Answers to Common Hand and Wrist Questions

Premier Health providers answers frequently asked questions about common hand and wrist conditions.

What are some common therapies for arthritis of the hand?

Krista Storms, OT, discusses common hand therapies for arthritis. Click play to watch the video or read the transcript.

What are some common therapies for arthritis of the hand?

When we have patients come to us with arthritis of the hand, a lot of times they have swelling that occurs. Either during the day or at night. So one of the first things we often do is have them wear compression gloves at night. That reduces the swelling that occurs over night. And in the morning that helps prevent some of that stiffness and pain that they have. The other thing is we look at their daily living skills. It's often very difficult to open a jar, so we have them use some of the jar openers that provider tacky things to give them a better grip. We often have them by a jar opener where you can slip anything as small as a ketchup jar to a mayonnaise jar. And it allows them to open it more easily. Writing is often a problem so there are simple things like foam pieces that you can slide over your pen or pencil, you can slide it on a fork or a knife and it really helps them throughout their daily life.

They also often benefit from the use of a unit that can be purchased retail called paraffin bath that gives them deep heat and relief of their symptoms. We also teach them exercises and often we have to do some type of splinting just to rest the finger or the wrist, whatever part may be involved.

 

Many patients with arthritis in the hand experience swelling, either during the day or at night. One of the first things we recommend is wearing compression gloves at night to reduce swelling. This also prevents morning stiffness and pain. 

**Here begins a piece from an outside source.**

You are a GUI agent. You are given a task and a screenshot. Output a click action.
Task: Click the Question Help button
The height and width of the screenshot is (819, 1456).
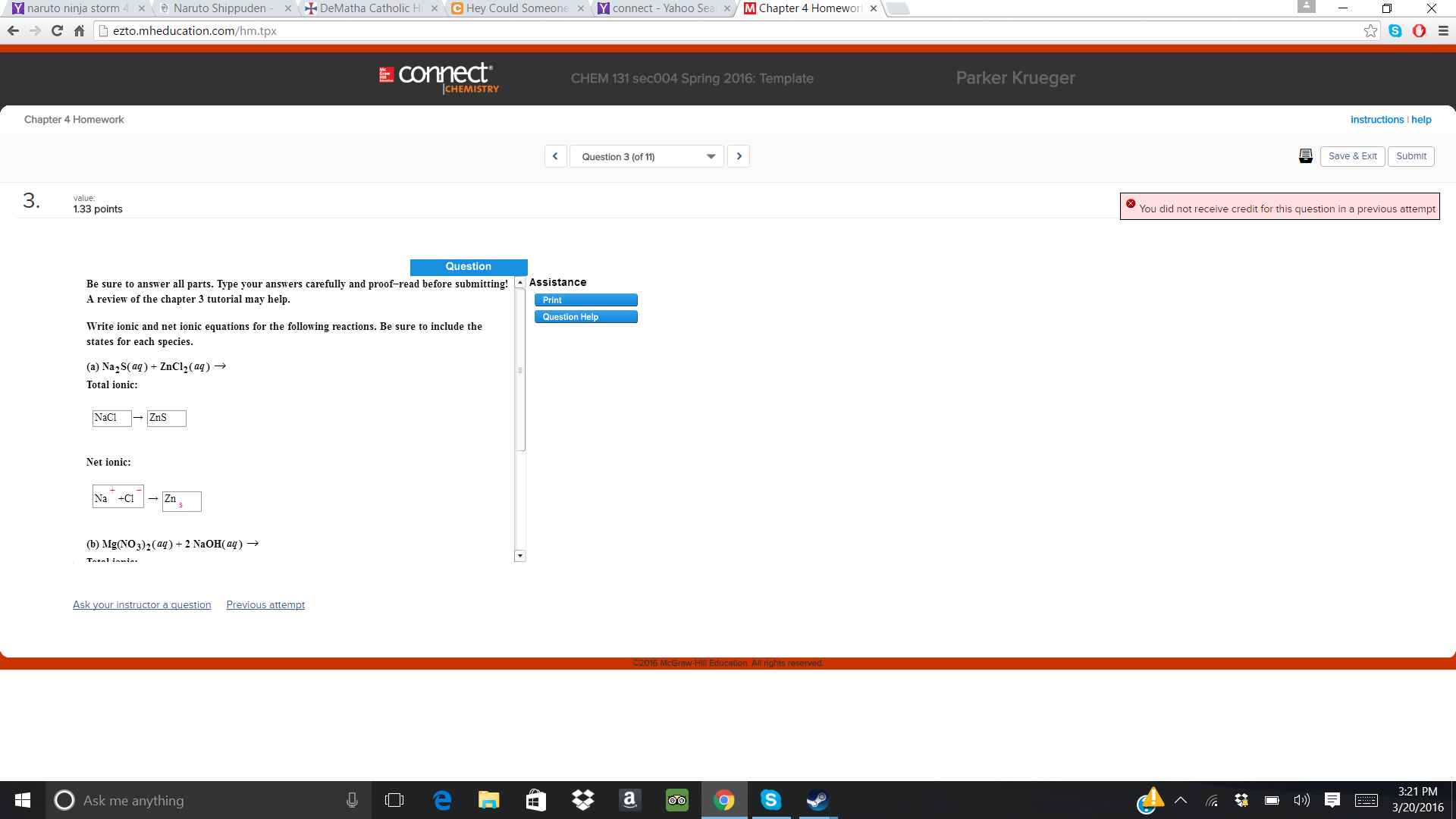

We also look at daily living skills. It can be difficult to open a jar, so we provide jar openers that provide a better grip or assist someone with removing a lid. Writing is often a problem, too. Simple devices, like foam pieces that you slide over a pen or pencil, or a fork or knife, can really help with activities of daily life.

A paraffin bath can also provide symptom relief through deep heat therapy. These units can be purchased in a retail store. We also teach patients exercises. Sometimes we splint the finger or wrist or whatever part of the hand is involved, to force rest.